■ **DIRECTIONS FOR THIS TASK**: Could you transcribe every entry exactly, leaving nothing out?

Stored items from a collection
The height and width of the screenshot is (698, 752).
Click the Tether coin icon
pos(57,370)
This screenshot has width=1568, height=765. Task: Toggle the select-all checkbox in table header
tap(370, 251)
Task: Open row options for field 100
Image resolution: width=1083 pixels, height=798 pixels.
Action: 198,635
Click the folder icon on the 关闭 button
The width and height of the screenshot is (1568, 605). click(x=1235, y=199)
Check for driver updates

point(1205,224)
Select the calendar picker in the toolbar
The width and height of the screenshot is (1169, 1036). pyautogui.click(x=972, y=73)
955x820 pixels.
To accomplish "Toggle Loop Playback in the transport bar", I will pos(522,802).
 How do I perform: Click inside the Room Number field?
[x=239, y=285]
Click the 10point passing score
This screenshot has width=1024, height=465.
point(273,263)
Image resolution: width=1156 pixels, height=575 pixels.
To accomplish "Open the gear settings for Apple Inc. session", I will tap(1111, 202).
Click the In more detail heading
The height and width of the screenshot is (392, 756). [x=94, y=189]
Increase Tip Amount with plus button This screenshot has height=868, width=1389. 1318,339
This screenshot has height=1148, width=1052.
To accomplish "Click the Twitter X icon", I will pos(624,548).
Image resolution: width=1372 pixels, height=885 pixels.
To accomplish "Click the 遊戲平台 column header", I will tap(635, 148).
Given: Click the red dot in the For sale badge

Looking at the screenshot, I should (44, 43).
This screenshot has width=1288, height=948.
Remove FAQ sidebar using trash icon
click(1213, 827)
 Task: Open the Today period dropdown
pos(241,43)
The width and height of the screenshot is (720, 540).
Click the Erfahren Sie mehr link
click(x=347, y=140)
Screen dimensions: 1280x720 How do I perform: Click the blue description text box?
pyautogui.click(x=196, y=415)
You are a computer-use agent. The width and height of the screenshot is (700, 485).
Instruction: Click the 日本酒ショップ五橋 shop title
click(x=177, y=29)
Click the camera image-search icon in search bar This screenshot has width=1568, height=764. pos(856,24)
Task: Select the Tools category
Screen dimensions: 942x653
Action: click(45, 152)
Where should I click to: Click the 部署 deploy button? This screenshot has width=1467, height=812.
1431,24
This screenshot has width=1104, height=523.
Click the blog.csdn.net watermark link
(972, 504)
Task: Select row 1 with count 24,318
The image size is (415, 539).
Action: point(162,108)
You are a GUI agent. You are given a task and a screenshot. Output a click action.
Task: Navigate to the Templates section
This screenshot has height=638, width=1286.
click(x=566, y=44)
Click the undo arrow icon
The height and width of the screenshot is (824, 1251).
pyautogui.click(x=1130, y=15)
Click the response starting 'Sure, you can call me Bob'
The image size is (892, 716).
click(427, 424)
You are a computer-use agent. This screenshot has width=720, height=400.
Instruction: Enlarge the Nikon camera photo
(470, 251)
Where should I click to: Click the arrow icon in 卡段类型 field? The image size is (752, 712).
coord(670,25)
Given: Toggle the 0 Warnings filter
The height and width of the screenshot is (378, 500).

■ **RESPONSE TO THIS TASK**:
The height and width of the screenshot is (698, 752).
Click the Tether coin icon
pos(57,370)
This screenshot has width=1568, height=765. Task: Toggle the select-all checkbox in table header
tap(370, 251)
Task: Open row options for field 100
Image resolution: width=1083 pixels, height=798 pixels.
Action: 198,635
Click the folder icon on the 关闭 button
The width and height of the screenshot is (1568, 605). click(x=1235, y=199)
Check for driver updates

point(1205,224)
Select the calendar picker in the toolbar
The width and height of the screenshot is (1169, 1036). pyautogui.click(x=972, y=73)
955x820 pixels.
To accomplish "Toggle Loop Playback in the transport bar", I will pos(522,802).
 How do I perform: Click inside the Room Number field?
[x=239, y=285]
Click the 10point passing score
This screenshot has width=1024, height=465.
point(273,263)
Image resolution: width=1156 pixels, height=575 pixels.
To accomplish "Open the gear settings for Apple Inc. session", I will tap(1111, 202).
Click the In more detail heading
The height and width of the screenshot is (392, 756). [x=94, y=189]
Increase Tip Amount with plus button This screenshot has height=868, width=1389. 1318,339
This screenshot has height=1148, width=1052.
To accomplish "Click the Twitter X icon", I will pos(624,548).
Image resolution: width=1372 pixels, height=885 pixels.
To accomplish "Click the 遊戲平台 column header", I will tap(635, 148).
Given: Click the red dot in the For sale badge

Looking at the screenshot, I should (44, 43).
This screenshot has width=1288, height=948.
Remove FAQ sidebar using trash icon
click(1213, 827)
 Task: Open the Today period dropdown
pos(241,43)
The width and height of the screenshot is (720, 540).
Click the Erfahren Sie mehr link
click(x=347, y=140)
Screen dimensions: 1280x720 How do I perform: Click the blue description text box?
pyautogui.click(x=196, y=415)
You are a computer-use agent. The width and height of the screenshot is (700, 485).
Instruction: Click the 日本酒ショップ五橋 shop title
click(x=177, y=29)
Click the camera image-search icon in search bar This screenshot has width=1568, height=764. pos(856,24)
Task: Select the Tools category
Screen dimensions: 942x653
Action: click(45, 152)
Where should I click to: Click the 部署 deploy button? This screenshot has width=1467, height=812.
1431,24
This screenshot has width=1104, height=523.
Click the blog.csdn.net watermark link
(972, 504)
Task: Select row 1 with count 24,318
The image size is (415, 539).
Action: point(162,108)
You are a GUI agent. You are given a task and a screenshot. Output a click action.
Task: Navigate to the Templates section
This screenshot has height=638, width=1286.
click(x=566, y=44)
Click the undo arrow icon
The height and width of the screenshot is (824, 1251).
pyautogui.click(x=1130, y=15)
Click the response starting 'Sure, you can call me Bob'
The image size is (892, 716).
click(427, 424)
You are a computer-use agent. This screenshot has width=720, height=400.
Instruction: Enlarge the Nikon camera photo
(470, 251)
Where should I click to: Click the arrow icon in 卡段类型 field? The image size is (752, 712).
coord(670,25)
Given: Toggle the 0 Warnings filter
The height and width of the screenshot is (378, 500).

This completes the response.